Data provided
- - -
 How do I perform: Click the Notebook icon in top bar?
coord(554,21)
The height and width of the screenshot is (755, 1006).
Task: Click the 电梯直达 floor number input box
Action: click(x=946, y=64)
- - -
Prompt
Would you please copy out every line of the data exactly?

Answer
 How do I perform: Click the Notebook icon in top bar?
coord(554,21)
The height and width of the screenshot is (755, 1006).
Task: Click the 电梯直达 floor number input box
Action: click(x=946, y=64)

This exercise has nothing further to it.